Louisa sentì un nodo allo stomaco. Era quello che temeva più di ogni altra cosa. «Per me significa molto che tu le abbia voluto così bene» disse con un filo di voce. «Il guaio, però, è che non credo lei possa tollerare l’idea di rivederti.»
Vi fu un istante di silenzio, poi lui disse: «Be’, credo di poterlo capire. Senz’altro è un peccato, però. A me sarebbe piaciuto rivederla». La fissò intensamente, accorgendosi del suo sguardo impaurito. «In memoria dei vecchi tempi, tu capisci. Niente di più. Mi sarebbe piaciuto anche conoscere l’altro tuo papà. Mi piacerebbe avere modo di stringergli la mano, di dirgli che ha fatto un ottimo lavoro con te.»

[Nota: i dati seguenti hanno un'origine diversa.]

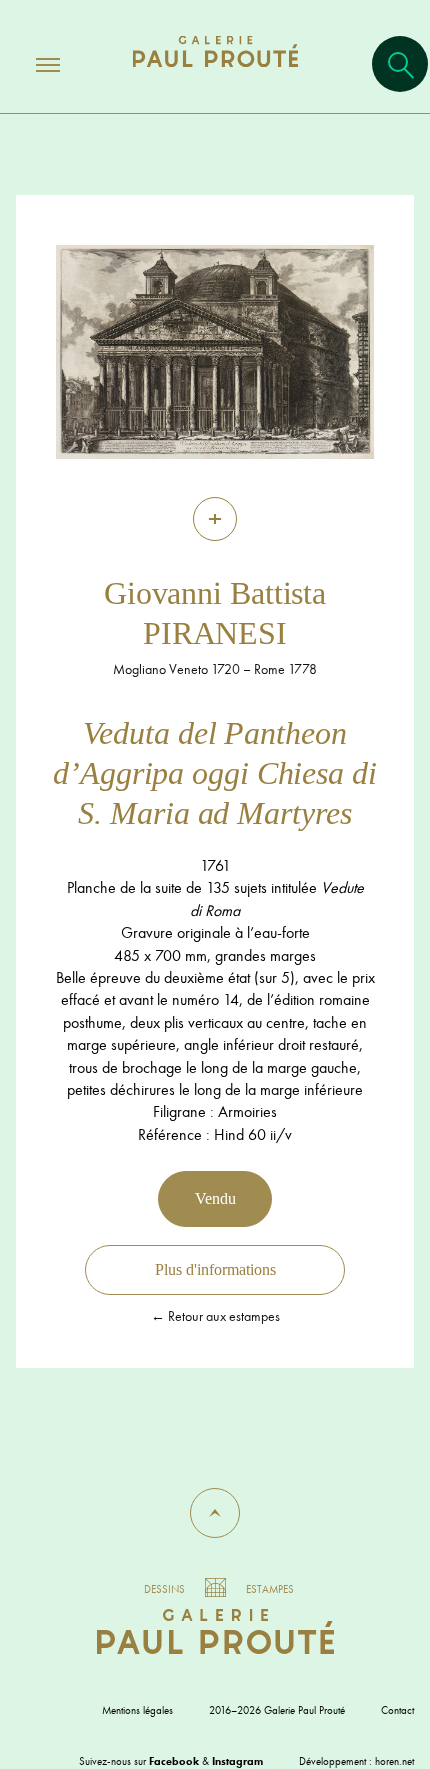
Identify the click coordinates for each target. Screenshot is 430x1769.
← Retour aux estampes (215, 1316)
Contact (397, 1710)
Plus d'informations (215, 1269)
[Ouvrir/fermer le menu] (30, 64)
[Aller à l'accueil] (215, 71)
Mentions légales (137, 1710)
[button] (215, 1513)
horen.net (394, 1761)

Louisa trattenne le lacrime domandandosi come avrebbe reagito Eddie a tutto ciò. Gli aveva detto che Bill stava arrivando, assicurandogli che l’avrebbe tenuto ben lontano dalla fattoria. Quanto a dirlo alla madre, non aveva saputo cosa fare. Era ben conscia che sarebbe stato ingiusto aspettarsi che Tom e Rhiannon tacessero. Alla fine Eddie si era offerto di dirlo a Eva dopo che lei e Michael fossero partiti per l’aeroporto. Louisa si morse il labbro. Era quasi come se Eddie stesse dalla parte di Bill. Come faceva a essere così comprensivo? Si domandava se avesse la minima idea che la morte di David era collegata indirettamente alle azioni di Bill; si domandava se la madre gli avesse mai rivelato il vero motivo della sua visita ad Aberystwyth quel giorno fatale.
Come se le avesse letto nel pensiero, Bill le prese la mano nella sua. «Non mi aspetto che lui voglia vedermi, non più di quanto lo voglia tua madre. Ma ti sarei grato se potessi riferirgli ciò che ho appena detto.»

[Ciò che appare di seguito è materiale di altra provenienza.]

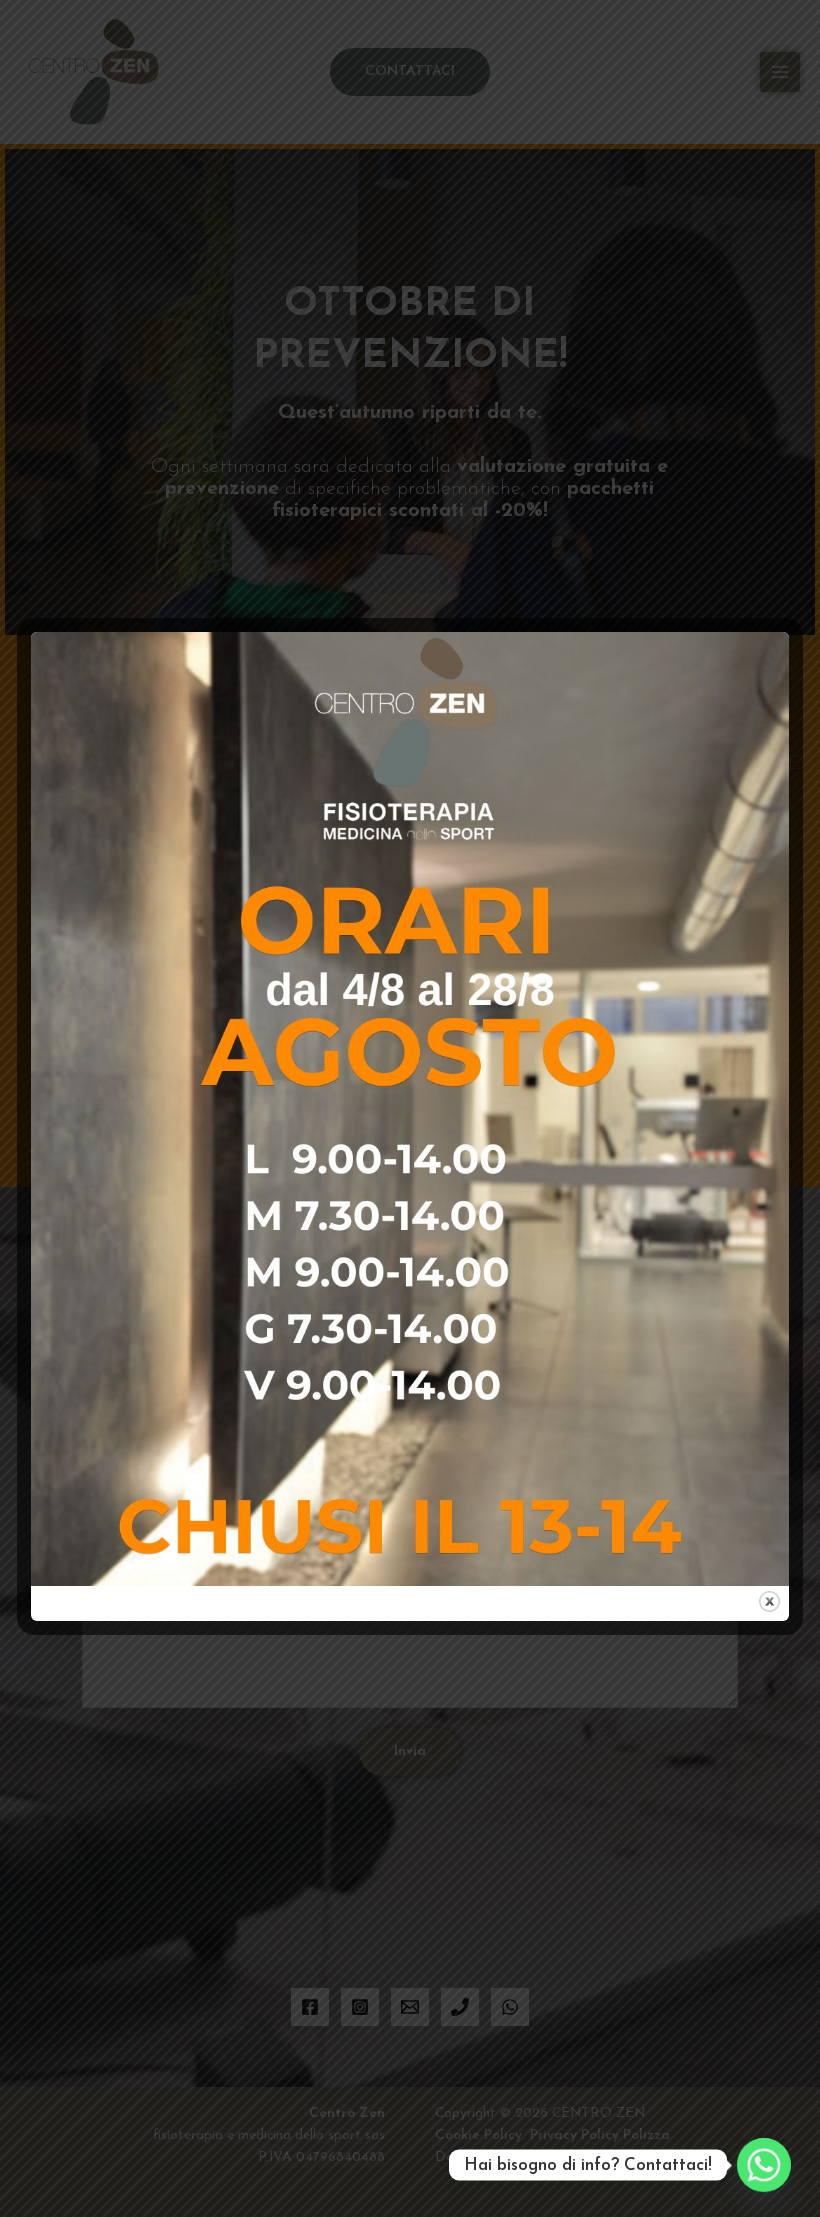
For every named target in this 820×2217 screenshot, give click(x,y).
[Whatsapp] (764, 2165)
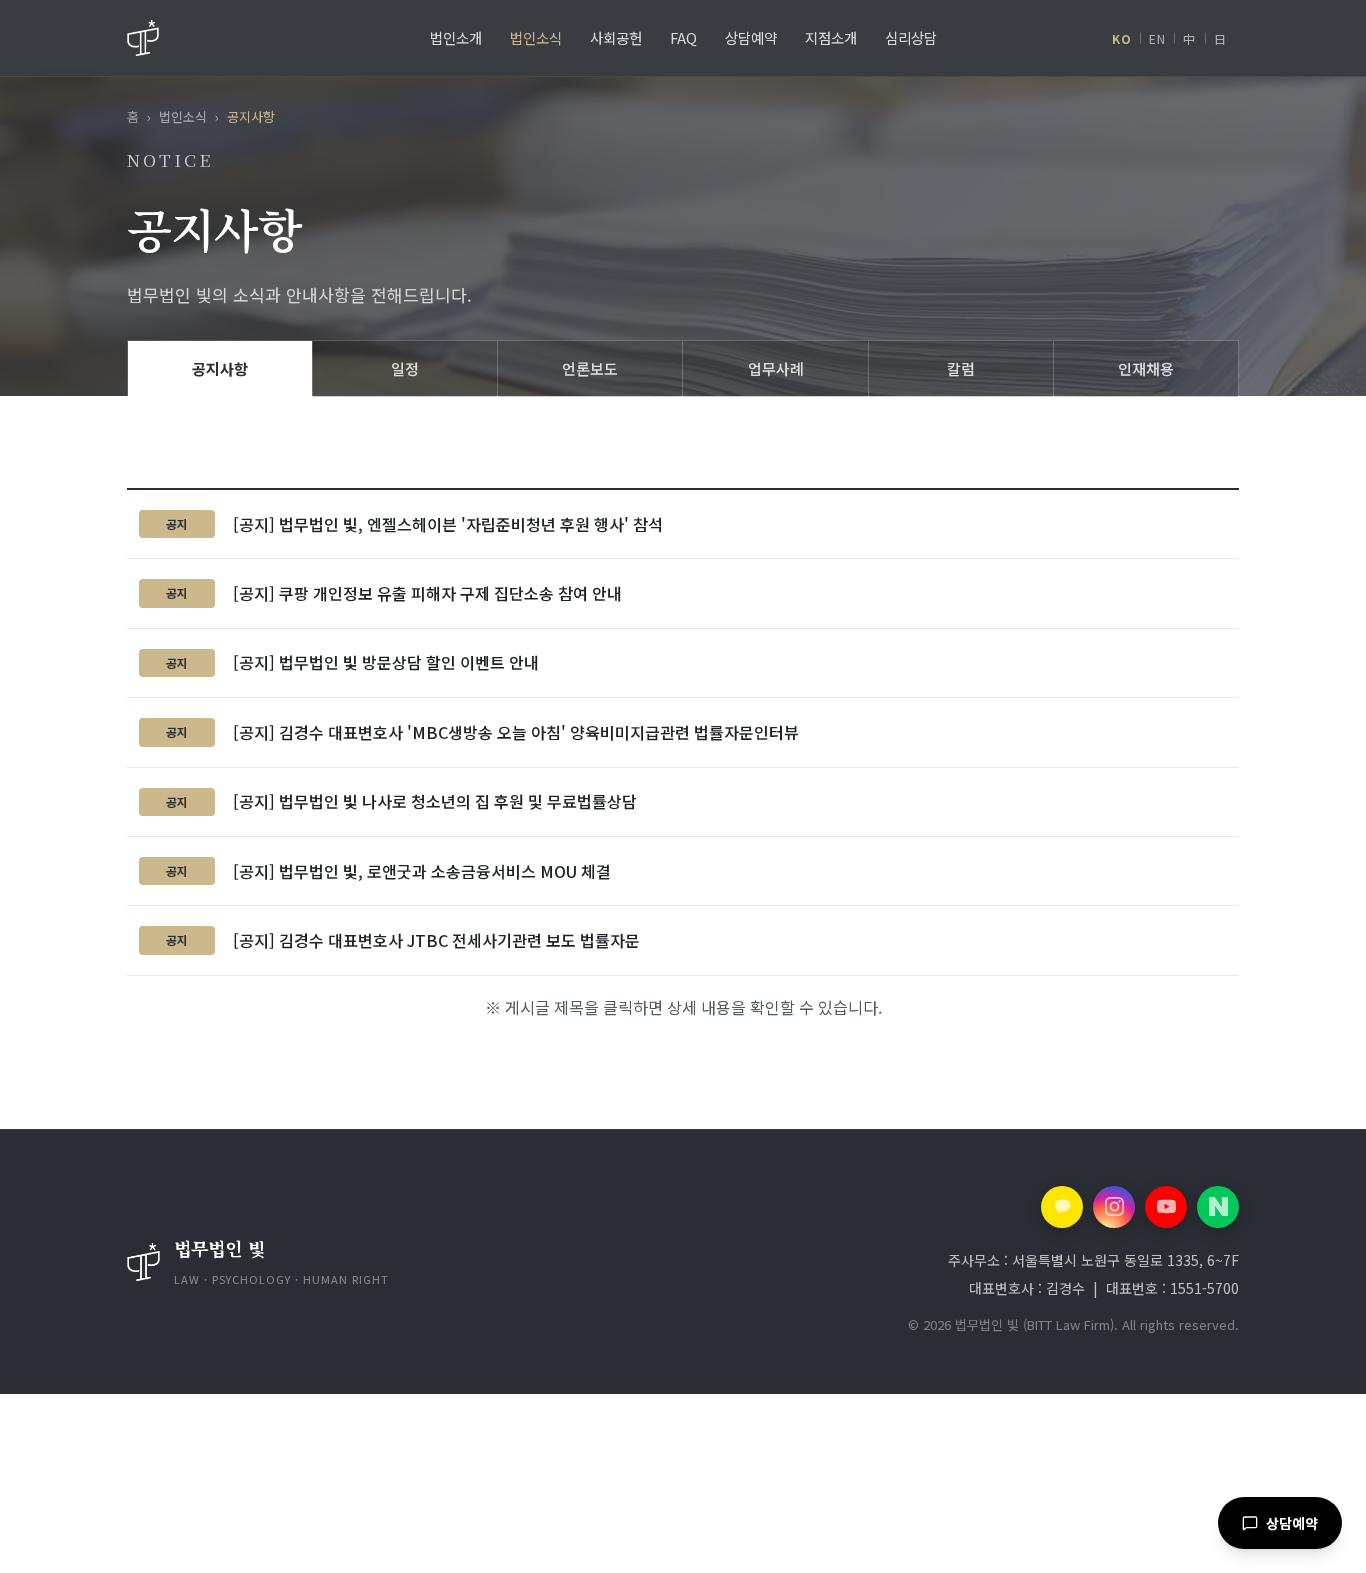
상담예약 (1292, 1523)
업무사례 (776, 368)
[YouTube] (1166, 1207)
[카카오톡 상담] (1062, 1207)
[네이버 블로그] (1218, 1207)
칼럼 (961, 368)
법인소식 (183, 116)
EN (1157, 38)
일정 (405, 368)
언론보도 (590, 368)
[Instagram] (1114, 1207)
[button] (350, 1262)
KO (1121, 38)
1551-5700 (1204, 1288)
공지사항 (220, 368)
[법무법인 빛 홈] (143, 38)
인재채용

Lei annuì. «Non ti dà fastidio che io non ti chiami papà, vero? È solo che ci vuole un po’ di tempo per farci l’abitudine…»
«Certo che no!»
«Il mio… il mio altro papà, be’, non ti ha mai ritenuto responsabile dell’accaduto. Mentre la mamma…» Non terminò la frase e si strinse nelle spalle.
«Immagino che non mi abbia perdonato per averle sconvolto la vita, eh?»

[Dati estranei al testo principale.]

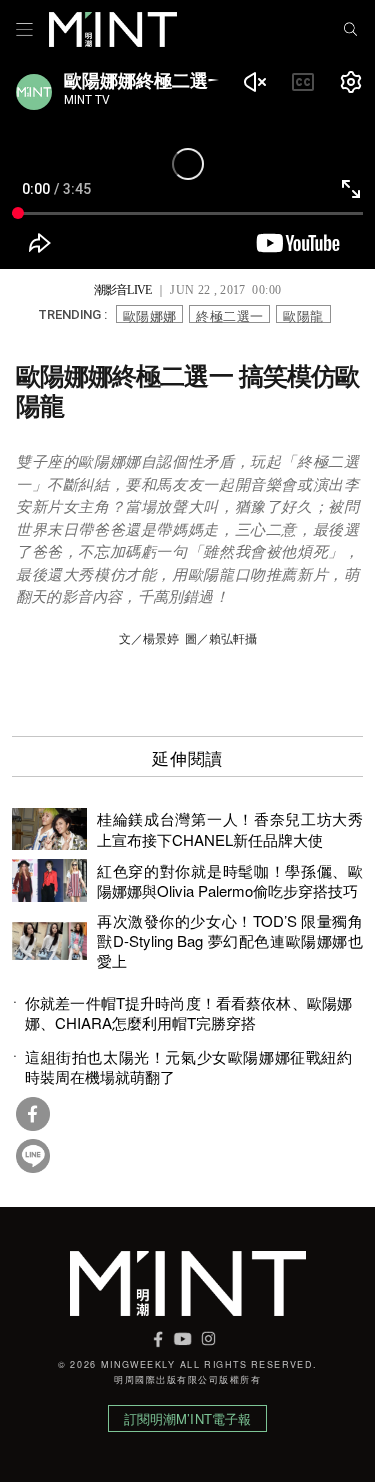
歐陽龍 (303, 314)
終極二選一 (229, 314)
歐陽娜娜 (150, 314)
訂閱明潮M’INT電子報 (188, 1418)
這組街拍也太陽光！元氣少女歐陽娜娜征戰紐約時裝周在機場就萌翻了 (188, 1067)
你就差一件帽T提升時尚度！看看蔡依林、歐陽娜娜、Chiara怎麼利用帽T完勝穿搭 (188, 1013)
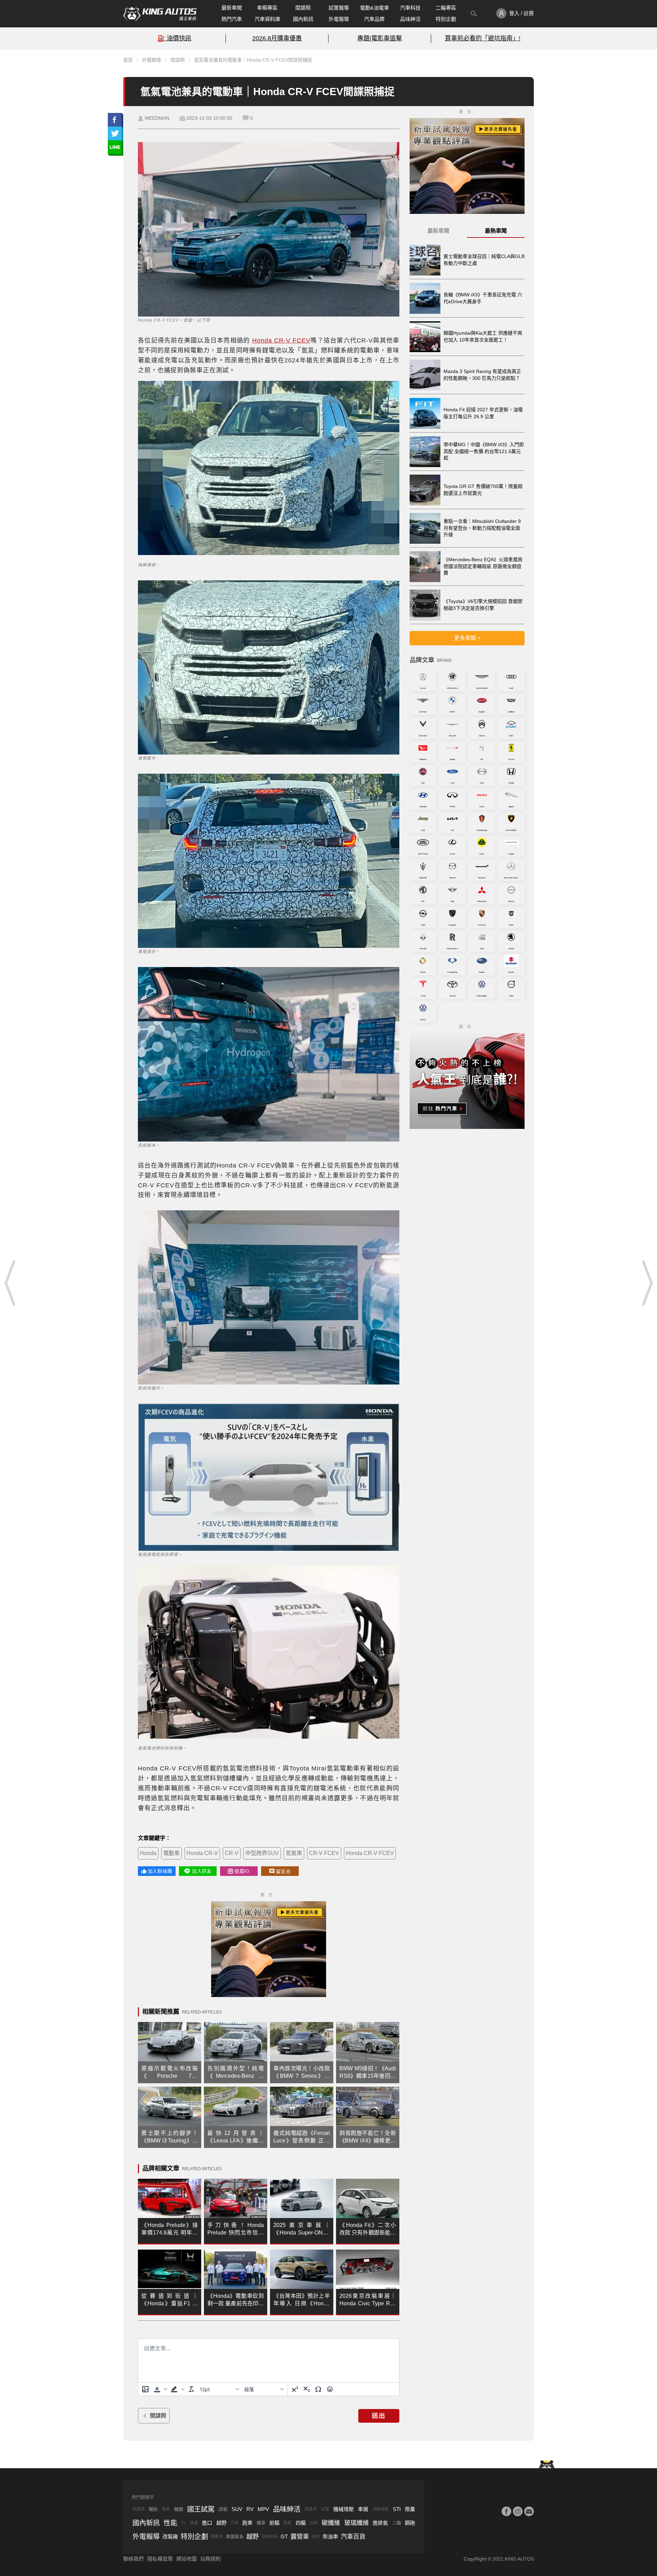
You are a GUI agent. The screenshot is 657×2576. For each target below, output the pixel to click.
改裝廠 (170, 2536)
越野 (221, 2523)
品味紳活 (410, 19)
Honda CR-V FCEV (281, 340)
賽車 (166, 2509)
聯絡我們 (133, 2559)
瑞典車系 (269, 2536)
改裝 (223, 2509)
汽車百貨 (353, 2536)
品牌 (314, 2523)
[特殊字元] (318, 2389)
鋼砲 (410, 2523)
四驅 (301, 2523)
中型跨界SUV (262, 1853)
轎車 (261, 2522)
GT (284, 2536)
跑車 (247, 2523)
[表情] (330, 2389)
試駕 (325, 2509)
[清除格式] (191, 2389)
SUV (237, 2509)
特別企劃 (446, 19)
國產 (194, 2523)
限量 (410, 2509)
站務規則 (210, 2559)
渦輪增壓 (380, 2509)
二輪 (396, 2522)
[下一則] (646, 1283)
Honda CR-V (202, 1853)
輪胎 (153, 2509)
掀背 (316, 2536)
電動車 (171, 1853)
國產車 (311, 2509)
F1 (183, 2523)
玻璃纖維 (356, 2523)
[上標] (295, 2389)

Louisa scosse la testa. «Non è come pensi tu. Non ti incolpa della mia nascita. È stato quello che è successo in seguito a farla rivoltare contro di te.»
«In seguito?»
Lo vide intristirsi mentre lei ricostruiva la storia. «Cathy disse che era la prima volta che la mamma aveva tue notizie dalla fine della guerra» spiegò. «Era inviperita perché stava cercando di far funzionare il suo rapporto con papà ma era ancora innamorata di te, penso. A detta di Cathy, la mamma sperava che ti distaccassero in Inghilterra e quella era l’unica possibilità che avevate per stare assieme, perché mio padre non le avrebbe mai consentito di portare David negli Stati Uniti.»
Lui batté le palpebre, le rughe attorno agli occhi scavate dal dolore.
«Mi dispiace così tanto di avertelo dovuto dire.» Louisa strinse le labbra. «Dovevo farti capire perché lei ti è così ostile. Credo che alla morte di David lei abbia voluto… cancellarti dalla memoria e basta.» Deglutì, gli occhi velati di lacrime. «Mi disse che non riusciva neanche a ricordare il tuo nome.»
Adesso piangevano tutti e due. Bill la prese fra le braccia e rimasero stretti al buio.
«Non fu colpa tua» mormorò lei. «Ma capisci perché devo tenerti lontano da lei?»
Lo sentì annuire. «Non preoccuparti» le disse sottovoce. «Le starò lontano.»